WORK TO BE COMPLETED.
Extract the lines below from the one containing "Task: Toggle the 图形叠加 chart overlay" up to and including the one containing "click(405, 94)", copying each line exactly and leaving out the pictures.

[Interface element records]
▽
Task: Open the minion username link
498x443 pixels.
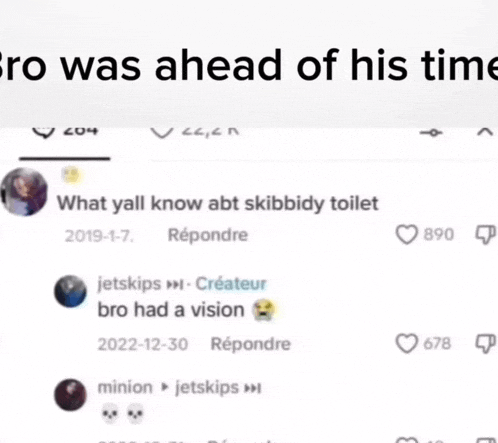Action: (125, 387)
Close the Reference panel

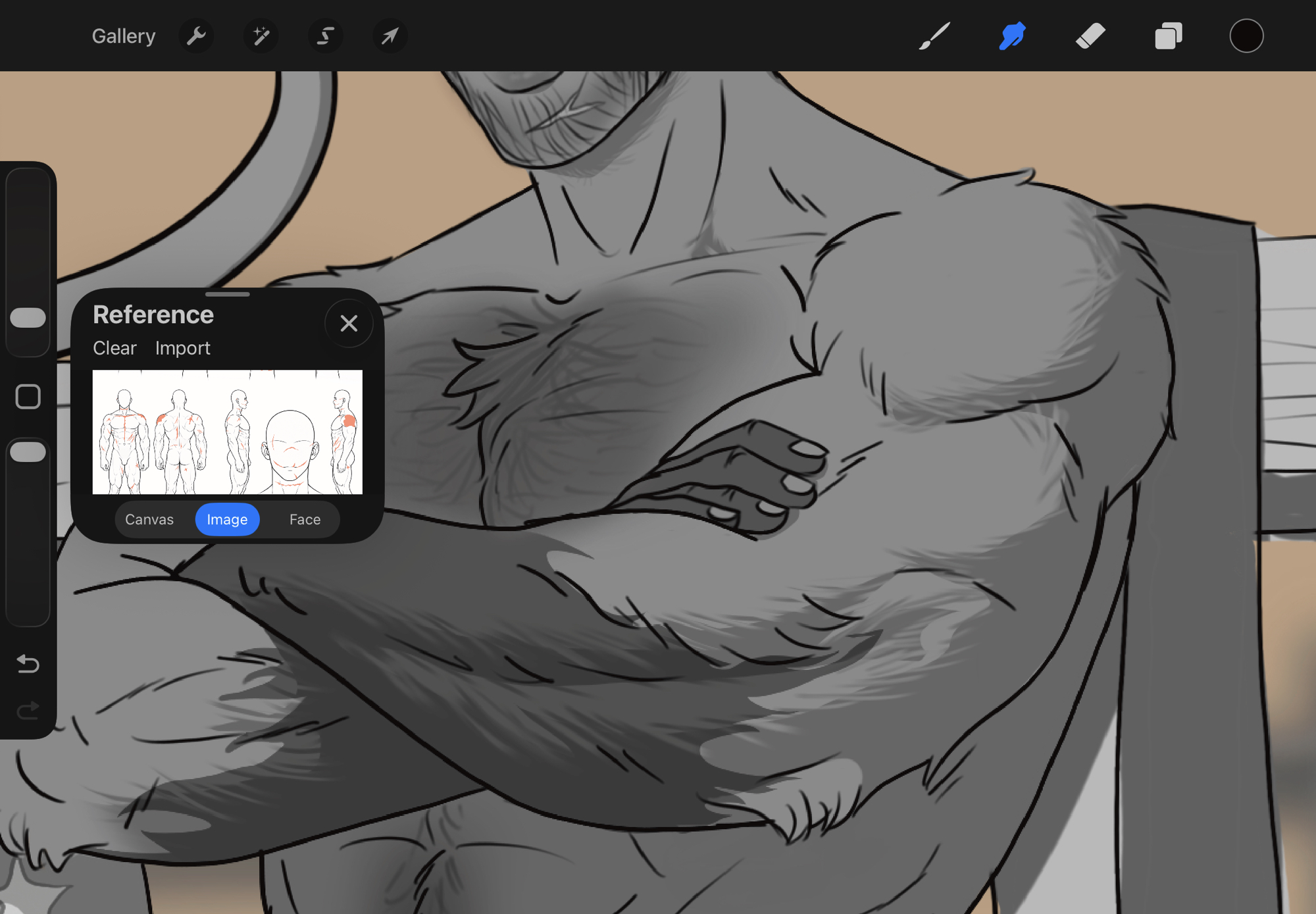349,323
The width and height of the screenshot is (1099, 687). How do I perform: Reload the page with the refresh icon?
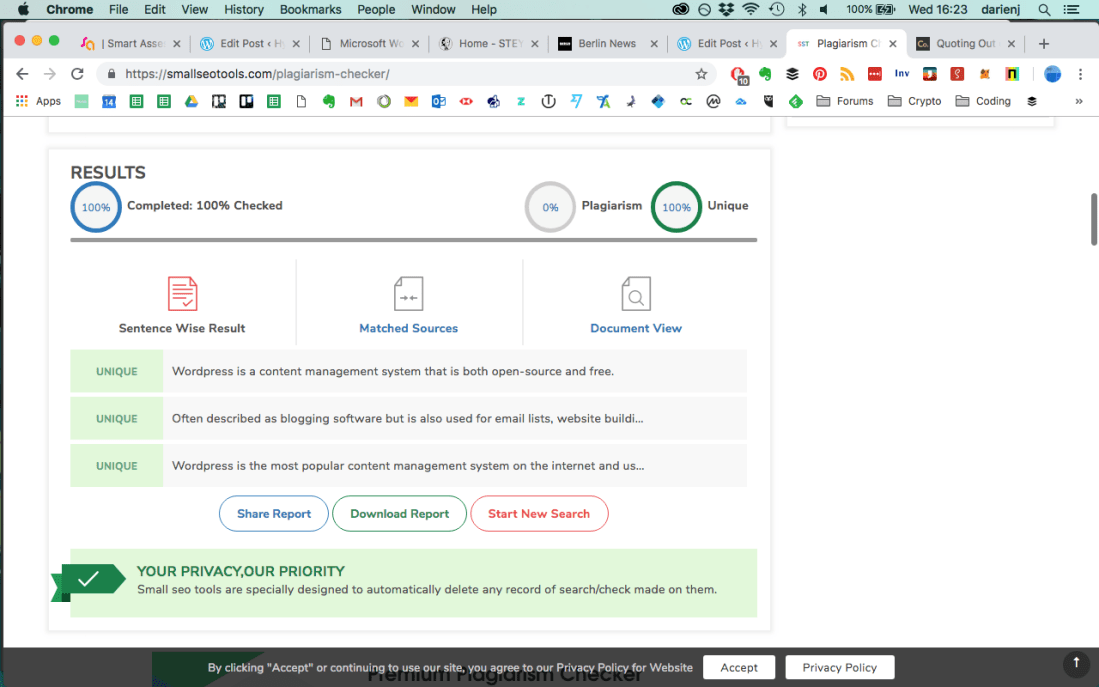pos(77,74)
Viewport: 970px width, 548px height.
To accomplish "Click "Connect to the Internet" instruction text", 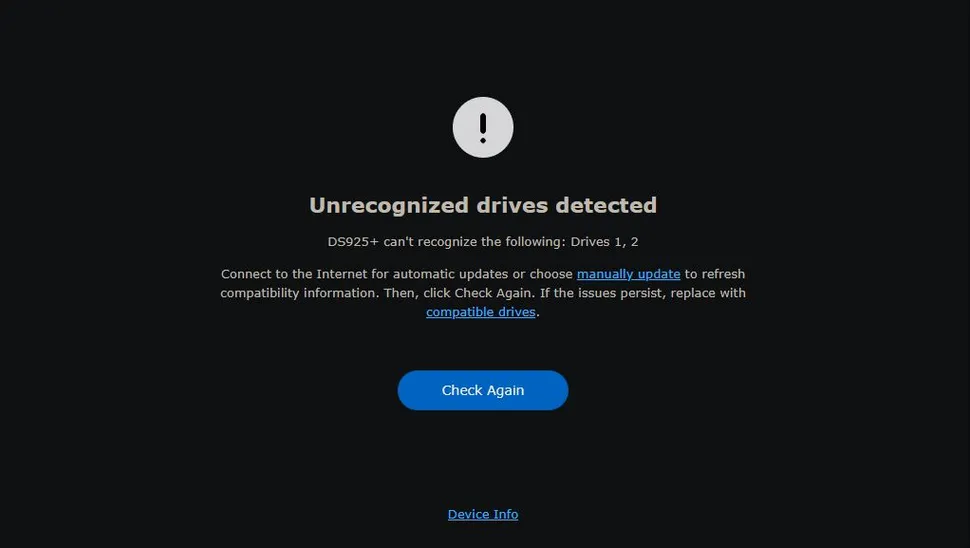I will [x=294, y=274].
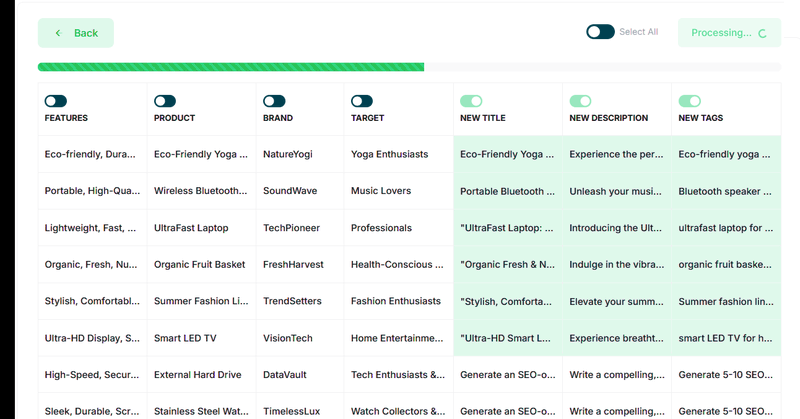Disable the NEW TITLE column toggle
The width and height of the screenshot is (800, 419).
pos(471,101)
△
▽
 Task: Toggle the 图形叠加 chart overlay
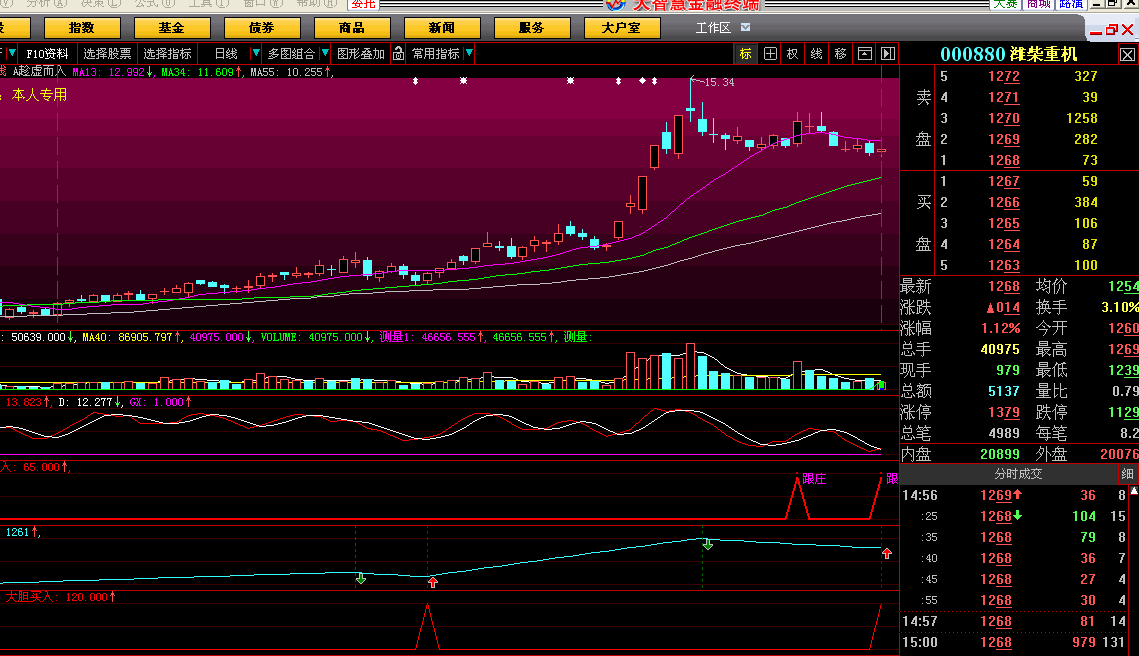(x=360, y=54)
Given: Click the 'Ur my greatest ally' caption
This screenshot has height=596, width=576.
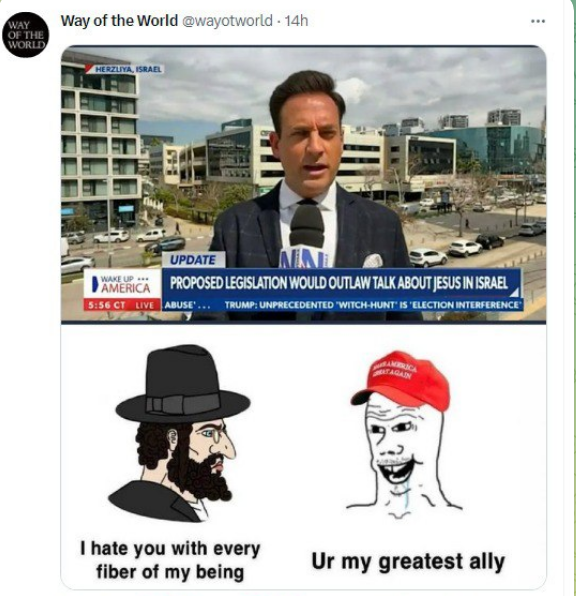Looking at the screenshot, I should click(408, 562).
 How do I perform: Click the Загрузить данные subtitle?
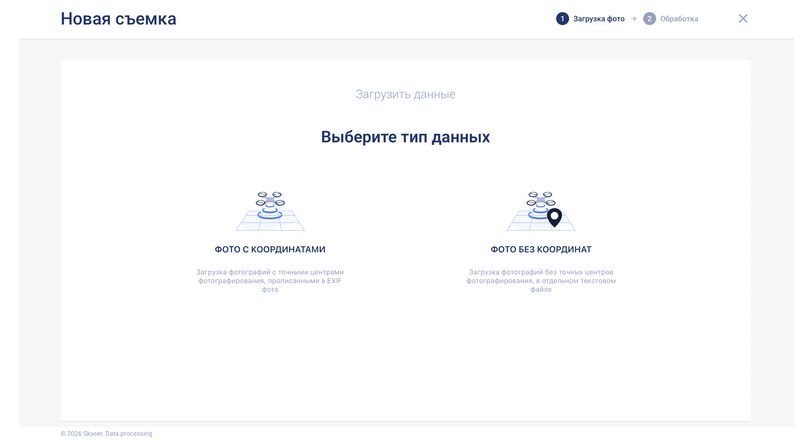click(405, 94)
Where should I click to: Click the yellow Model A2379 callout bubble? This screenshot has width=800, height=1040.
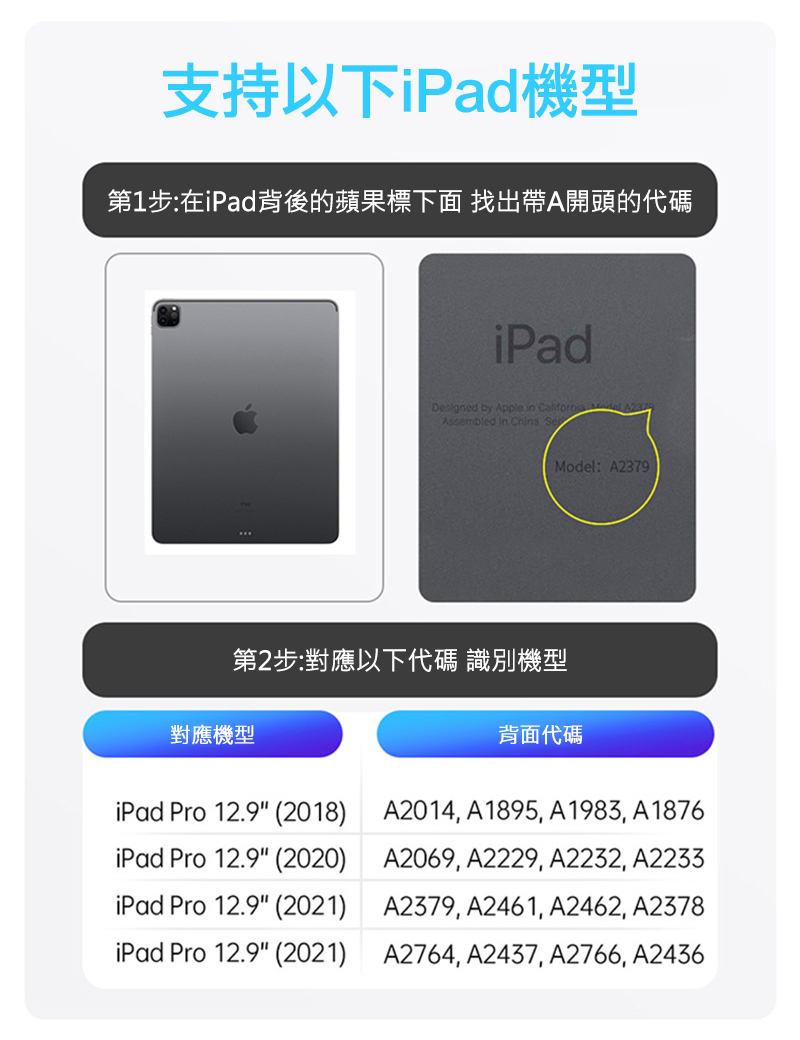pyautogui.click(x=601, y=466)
△
COMPLETE OUTPUT.
 Task: Toggle the 图形叠加 chart overlay
(x=360, y=54)
Given: Click the 'Ur my greatest ally' caption
This screenshot has height=596, width=576.
Looking at the screenshot, I should click(408, 562).
 How do I perform: Click the Загрузить данные subtitle?
click(405, 94)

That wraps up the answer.